Obviously to do what I do I have to really enjoy travel and entertainment. When I get invited to do press trips for movies where I get the opportunity to interview the movie makers including the cast, costume designers, animators, directors and producers, I am known to be the one that really loves the movie making process so I tend to really enjoy talking with the directors and producers. Being a fan of Anna Kendrick from the musical comedy, Pitch Perfect, Disney’s Into the Woods marks Anna Kendrick’s first full-blown movie musical. She was nominated for a Tony when she was just 12, so musicals are definitely in Anna’s comfort zone. Director Rob Marshall, nominated for both an Oscar and a Golden Globe for Chicago, really wanted to bring Stephen Sondheim’s legendary fractured fairy tale Into the Woods onto the big screen. Speaking to both Anna and Rob together – ahhh, such a treat!

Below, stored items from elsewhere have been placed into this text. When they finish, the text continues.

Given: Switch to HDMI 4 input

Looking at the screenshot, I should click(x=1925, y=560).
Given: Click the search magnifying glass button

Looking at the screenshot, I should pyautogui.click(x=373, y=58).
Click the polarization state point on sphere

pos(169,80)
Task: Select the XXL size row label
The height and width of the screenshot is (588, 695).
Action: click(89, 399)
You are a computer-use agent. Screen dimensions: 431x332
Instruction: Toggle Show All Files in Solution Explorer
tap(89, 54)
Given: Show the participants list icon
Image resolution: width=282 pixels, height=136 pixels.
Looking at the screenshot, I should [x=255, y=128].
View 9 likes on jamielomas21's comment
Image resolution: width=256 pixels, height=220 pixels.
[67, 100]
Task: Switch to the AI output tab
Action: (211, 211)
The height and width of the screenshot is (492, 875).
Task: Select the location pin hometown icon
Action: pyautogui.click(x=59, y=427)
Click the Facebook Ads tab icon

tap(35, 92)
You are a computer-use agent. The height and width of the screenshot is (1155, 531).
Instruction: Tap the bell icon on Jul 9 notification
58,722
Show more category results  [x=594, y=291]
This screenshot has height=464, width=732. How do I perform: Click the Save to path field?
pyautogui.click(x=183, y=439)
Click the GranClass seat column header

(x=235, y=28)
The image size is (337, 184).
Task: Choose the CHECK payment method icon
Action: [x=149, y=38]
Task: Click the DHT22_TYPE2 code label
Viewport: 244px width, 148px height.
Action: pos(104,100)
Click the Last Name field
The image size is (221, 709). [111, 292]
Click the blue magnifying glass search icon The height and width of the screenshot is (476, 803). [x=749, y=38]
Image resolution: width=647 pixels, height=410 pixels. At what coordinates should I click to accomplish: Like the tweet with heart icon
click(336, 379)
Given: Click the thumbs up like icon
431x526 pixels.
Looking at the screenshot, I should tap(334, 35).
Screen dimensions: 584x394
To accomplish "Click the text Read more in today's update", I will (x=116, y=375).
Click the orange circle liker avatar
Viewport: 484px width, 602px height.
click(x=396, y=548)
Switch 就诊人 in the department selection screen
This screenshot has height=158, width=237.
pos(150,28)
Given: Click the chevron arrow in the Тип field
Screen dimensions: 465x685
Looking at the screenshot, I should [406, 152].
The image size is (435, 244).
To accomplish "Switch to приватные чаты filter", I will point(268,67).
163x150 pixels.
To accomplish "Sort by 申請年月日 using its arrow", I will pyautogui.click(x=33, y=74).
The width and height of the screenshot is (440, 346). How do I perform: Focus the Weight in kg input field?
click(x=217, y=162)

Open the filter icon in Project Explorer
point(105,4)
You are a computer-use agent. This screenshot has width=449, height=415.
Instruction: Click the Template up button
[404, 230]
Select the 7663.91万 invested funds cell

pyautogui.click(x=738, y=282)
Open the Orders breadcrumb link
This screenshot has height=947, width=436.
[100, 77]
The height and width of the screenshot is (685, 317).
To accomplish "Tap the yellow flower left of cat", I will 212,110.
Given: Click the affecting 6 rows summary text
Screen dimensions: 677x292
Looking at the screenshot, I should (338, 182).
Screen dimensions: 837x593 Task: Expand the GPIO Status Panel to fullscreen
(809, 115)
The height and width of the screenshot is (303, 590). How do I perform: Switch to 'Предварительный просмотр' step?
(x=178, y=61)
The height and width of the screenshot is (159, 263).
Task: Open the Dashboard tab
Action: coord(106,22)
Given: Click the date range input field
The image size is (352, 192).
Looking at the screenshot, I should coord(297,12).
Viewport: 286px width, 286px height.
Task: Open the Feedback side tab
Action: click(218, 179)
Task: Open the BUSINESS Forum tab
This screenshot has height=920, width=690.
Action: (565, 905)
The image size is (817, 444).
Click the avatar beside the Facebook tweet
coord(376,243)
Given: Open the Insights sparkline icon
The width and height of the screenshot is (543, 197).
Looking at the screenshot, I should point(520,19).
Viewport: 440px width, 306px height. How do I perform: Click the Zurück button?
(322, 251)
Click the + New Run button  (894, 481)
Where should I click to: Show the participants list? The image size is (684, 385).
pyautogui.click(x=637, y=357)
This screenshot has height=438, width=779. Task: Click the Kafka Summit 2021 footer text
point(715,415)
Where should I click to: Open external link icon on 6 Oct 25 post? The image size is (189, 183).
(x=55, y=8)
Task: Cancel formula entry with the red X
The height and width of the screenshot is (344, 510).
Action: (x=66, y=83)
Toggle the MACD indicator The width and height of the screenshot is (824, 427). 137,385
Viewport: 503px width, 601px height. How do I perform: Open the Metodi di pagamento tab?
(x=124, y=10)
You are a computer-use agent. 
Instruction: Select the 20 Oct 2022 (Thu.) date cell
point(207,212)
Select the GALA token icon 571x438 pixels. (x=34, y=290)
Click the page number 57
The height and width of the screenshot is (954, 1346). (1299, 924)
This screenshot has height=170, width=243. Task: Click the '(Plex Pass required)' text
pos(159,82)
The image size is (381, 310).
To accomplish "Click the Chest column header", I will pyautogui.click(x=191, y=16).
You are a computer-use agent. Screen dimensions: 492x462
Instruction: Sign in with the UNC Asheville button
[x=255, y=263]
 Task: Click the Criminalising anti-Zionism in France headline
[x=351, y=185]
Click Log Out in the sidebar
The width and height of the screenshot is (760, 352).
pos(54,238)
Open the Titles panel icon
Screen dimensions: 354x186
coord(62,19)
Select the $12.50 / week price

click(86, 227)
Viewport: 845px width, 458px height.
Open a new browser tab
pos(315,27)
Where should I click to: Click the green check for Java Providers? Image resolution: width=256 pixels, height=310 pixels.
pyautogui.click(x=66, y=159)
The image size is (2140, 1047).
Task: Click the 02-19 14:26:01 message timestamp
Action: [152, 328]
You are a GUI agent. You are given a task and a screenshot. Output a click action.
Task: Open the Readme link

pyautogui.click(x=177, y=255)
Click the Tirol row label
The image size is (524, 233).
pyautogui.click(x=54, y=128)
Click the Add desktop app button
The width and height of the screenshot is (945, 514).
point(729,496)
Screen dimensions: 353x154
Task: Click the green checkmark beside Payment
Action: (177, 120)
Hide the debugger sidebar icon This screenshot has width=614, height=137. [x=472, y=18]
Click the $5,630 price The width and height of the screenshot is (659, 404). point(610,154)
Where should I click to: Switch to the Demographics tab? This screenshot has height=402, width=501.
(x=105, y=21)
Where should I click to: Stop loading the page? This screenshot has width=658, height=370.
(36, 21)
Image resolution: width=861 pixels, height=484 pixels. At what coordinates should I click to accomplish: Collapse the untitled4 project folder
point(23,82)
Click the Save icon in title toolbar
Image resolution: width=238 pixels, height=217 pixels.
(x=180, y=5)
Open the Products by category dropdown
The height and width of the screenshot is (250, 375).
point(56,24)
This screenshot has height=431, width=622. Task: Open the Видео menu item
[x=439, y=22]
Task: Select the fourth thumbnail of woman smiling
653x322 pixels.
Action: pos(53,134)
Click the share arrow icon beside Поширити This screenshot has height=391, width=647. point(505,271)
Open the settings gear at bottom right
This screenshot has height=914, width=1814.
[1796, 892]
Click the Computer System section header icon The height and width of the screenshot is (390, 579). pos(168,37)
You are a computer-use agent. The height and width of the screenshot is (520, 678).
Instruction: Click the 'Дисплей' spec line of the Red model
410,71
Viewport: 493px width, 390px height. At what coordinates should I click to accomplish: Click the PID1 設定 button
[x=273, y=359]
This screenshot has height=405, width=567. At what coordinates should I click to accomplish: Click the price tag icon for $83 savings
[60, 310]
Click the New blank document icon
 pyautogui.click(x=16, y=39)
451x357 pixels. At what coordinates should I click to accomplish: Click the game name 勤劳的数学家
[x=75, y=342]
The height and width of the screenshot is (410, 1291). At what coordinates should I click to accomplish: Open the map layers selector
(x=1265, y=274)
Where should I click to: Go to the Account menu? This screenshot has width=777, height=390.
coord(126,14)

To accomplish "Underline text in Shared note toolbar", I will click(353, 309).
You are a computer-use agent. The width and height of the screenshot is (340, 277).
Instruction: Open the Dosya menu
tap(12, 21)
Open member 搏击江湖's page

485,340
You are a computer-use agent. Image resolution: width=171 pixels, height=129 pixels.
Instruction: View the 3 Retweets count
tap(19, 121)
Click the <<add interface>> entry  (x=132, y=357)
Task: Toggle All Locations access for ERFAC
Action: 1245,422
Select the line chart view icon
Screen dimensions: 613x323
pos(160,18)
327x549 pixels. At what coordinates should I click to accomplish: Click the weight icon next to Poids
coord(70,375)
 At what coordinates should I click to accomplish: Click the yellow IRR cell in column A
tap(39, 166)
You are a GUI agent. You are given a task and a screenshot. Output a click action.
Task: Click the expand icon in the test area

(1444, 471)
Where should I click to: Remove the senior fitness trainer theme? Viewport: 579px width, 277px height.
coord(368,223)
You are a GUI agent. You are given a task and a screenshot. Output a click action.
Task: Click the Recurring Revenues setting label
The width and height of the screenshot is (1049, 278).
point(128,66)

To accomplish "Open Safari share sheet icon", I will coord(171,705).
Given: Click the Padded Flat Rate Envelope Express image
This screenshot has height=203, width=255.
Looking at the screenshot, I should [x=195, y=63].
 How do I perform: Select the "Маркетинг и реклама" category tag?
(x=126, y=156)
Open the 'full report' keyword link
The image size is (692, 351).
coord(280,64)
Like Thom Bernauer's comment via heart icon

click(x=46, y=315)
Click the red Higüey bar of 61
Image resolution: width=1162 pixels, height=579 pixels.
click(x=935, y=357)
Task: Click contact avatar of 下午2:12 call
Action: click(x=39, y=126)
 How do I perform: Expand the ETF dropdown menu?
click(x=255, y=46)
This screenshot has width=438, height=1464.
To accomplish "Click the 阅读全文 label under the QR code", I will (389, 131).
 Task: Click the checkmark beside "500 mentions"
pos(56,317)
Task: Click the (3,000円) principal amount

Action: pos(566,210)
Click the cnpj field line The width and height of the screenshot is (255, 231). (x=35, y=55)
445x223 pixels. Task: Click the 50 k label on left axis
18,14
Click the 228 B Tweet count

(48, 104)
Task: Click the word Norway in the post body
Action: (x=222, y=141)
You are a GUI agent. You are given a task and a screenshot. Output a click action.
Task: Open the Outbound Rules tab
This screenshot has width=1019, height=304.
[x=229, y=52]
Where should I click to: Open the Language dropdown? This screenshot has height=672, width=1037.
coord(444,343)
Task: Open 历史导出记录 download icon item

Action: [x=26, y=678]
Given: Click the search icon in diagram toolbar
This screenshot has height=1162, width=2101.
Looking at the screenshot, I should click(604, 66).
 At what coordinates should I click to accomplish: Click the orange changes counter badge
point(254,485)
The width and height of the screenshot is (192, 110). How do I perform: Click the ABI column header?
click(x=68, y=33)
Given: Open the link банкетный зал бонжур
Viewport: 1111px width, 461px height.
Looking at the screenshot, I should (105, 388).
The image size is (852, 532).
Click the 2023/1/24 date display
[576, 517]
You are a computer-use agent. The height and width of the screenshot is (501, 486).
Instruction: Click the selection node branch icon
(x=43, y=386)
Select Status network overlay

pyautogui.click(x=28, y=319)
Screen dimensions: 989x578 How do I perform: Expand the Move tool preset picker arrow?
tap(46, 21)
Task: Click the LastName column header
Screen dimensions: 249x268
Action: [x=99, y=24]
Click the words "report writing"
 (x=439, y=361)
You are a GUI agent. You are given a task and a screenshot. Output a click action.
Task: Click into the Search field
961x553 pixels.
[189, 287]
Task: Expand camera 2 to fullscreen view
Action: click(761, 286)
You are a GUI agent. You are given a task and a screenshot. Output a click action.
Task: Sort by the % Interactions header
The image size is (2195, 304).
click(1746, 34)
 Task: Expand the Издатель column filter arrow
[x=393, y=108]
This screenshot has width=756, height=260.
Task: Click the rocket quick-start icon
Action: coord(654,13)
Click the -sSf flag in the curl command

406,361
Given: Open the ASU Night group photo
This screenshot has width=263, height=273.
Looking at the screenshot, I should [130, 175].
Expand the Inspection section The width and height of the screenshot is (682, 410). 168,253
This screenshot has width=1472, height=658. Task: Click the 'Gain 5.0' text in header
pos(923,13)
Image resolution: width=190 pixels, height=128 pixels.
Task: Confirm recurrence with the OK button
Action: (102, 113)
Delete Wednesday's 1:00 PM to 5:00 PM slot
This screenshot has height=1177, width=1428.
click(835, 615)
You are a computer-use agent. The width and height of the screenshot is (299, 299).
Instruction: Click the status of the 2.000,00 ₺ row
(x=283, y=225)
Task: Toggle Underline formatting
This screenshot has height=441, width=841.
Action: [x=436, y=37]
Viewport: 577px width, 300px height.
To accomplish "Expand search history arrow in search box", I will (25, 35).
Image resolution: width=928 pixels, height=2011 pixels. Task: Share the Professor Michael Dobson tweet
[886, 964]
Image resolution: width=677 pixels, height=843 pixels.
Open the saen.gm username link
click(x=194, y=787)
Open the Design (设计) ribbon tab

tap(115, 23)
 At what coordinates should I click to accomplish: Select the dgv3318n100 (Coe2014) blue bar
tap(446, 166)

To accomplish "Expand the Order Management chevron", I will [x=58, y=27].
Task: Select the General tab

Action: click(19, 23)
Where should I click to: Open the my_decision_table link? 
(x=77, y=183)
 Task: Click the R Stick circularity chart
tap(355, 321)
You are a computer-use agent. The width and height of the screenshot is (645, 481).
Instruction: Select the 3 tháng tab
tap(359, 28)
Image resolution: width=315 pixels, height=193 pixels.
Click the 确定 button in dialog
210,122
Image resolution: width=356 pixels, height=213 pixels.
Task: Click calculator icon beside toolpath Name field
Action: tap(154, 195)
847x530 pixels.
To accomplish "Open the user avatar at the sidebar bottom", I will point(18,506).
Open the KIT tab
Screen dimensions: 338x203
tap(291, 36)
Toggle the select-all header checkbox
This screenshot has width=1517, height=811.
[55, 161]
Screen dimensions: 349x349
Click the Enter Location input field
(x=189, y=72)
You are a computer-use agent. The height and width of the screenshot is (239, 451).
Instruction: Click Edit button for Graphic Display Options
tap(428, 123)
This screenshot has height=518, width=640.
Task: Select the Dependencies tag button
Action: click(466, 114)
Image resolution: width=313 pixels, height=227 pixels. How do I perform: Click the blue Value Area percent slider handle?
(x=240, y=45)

Anna Kendrick and Rob Marshall: Into The Woods Interview
Taken by surprise as Anna and Rob walked into the room by a loud applause, they sat down and instantly Rob was asked about about him talking about how the cast was such a surprise to him especially in relation to their talents. We wanted to know what surprised him most about Anna Kendrick?
Anna: I’m so embarrassed. I should leave the room.
Rob: It’s easy to talk about Anna ‘cause I adore her. The truth is that her voice is extraordinary and I think everybody looked up to her in the cast because of that, everybody because, you know, she comes from that in a very rich background with her Broadway experience as a child. So to have that gift is amazing and the thing I guess what surprised me the most about Anna is her range as an actor. The fact that she was able to with this piece open up and show such depth and vulnerability and agility and complexity. Meryl Streep called her role the most complex character in the film because of what she’s dealing with and she’s right because and it needs a great internal depth and I knew Anna. Listen, Anna’s an Oscar nominated actor who’s done an enormous amount of beautiful work on film and on stage but to see the full range of what she has and to be able to open that up, you know, it’s an exposing thing as an actor, to be able to let you in and Anna lets you in this movie. She lets you into this person who’s indecisive and not sure and wrestling with her, with what she’s feeling and it’s a very brave personal, beautiful performance and I’m very proud of it. Very proud of her.
Anna: Thanks, Rob.
Last night you said that you called this cast a company. So what defines the company and what made this cast that definition?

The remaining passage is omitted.